Friday, April 10, 2009
Obituary for the GOP
John Batchelor, a lifelong Republican conservative, rails against the evil done to the party he has supported all his life.
I am the son, grandson, and great-grandson of Hoosier Republicans who marched through Georgia with Sherman, endured jobs on the Pennsy, and then survived the Hitlerites from Omaha Beach to Berlin. My father is at Arlington now and would not at first be comfortable with my saying what he himself could see in his last years as he watched the Keystone State become solid blue. The Democrats win just because the Republicans have disqualified themselves as leaders with their greed, cruelty, and surprising clumsiness. From Herbert Hoover to Robert Taft, from the Bush clan to the ridiculous Tom DeLay, not one note of grace, not a convincing moment of understanding that the Republican Party is about honest liberty for honest, laboring people—not about Wall Street, the tax code, chasing Reds, or bullying the lonely.And as with the aforementioned Billy Sunday, John sees no hope of a resurrerection for the party of No. And looking at what it has become, few of us will mourn.

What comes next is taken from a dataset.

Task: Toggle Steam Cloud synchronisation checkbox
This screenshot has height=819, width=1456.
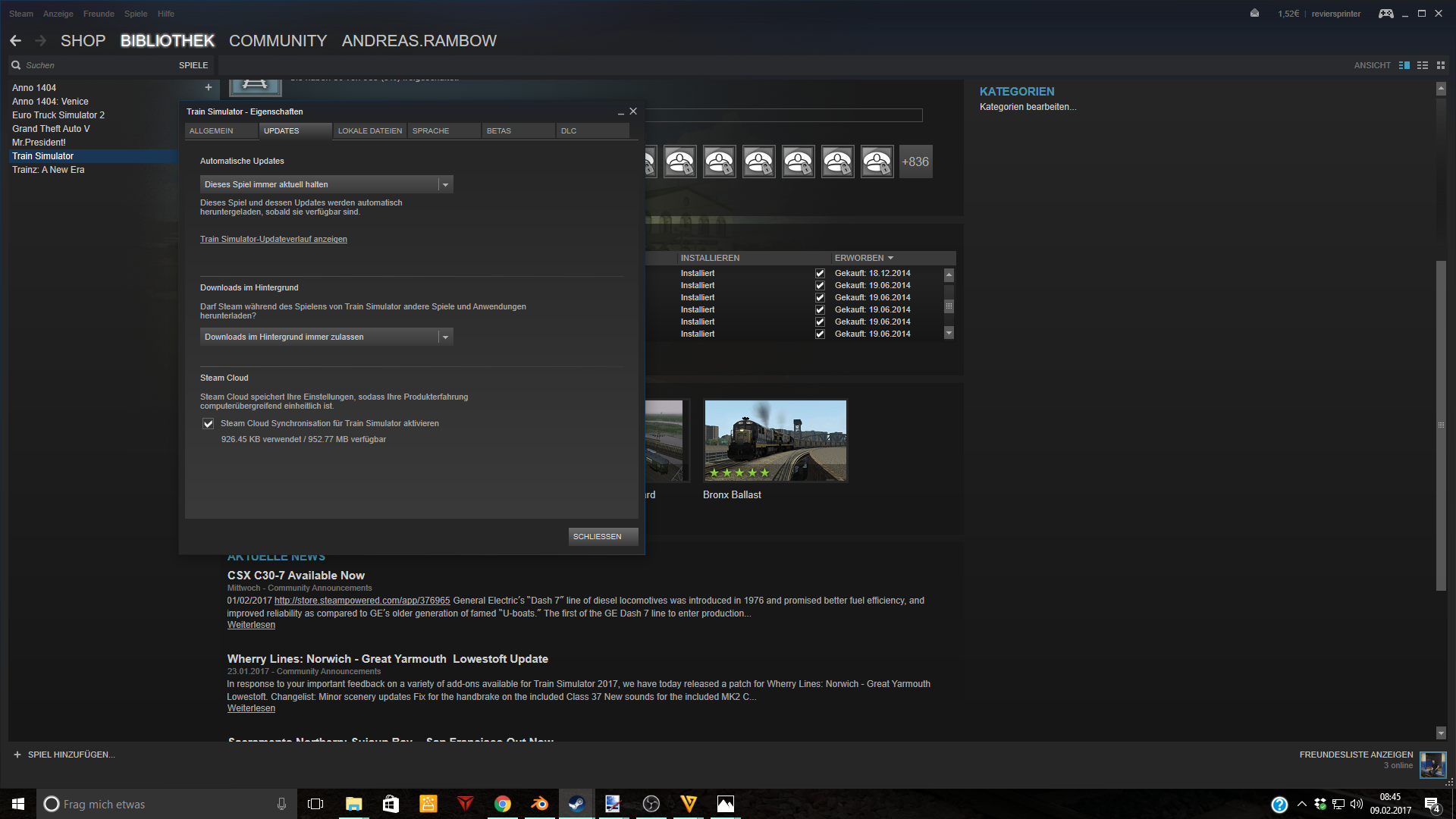Action: 208,424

Vigilant Democrats worry today that the Republican Party is only playing possum, or that it can be revived by extraordinary means such as a Martian invasion. In fact, the GOP is a mummy-wrapped skeleton sitting in its own chilly mausoleum of bilious resentments and creepy sentimentality. What remains to call themselves Republicans are baldly badly educated or just prankish Confederate re-enactors—chubby men in gray and butternut suits with gold buttons and feather-tipped hats, clanking down stairs with shiny sabers. A handful of them are just boors from the South who look poorly on horseback and wave unread Bibles while calling for Billy Sunday to rise like the gold market.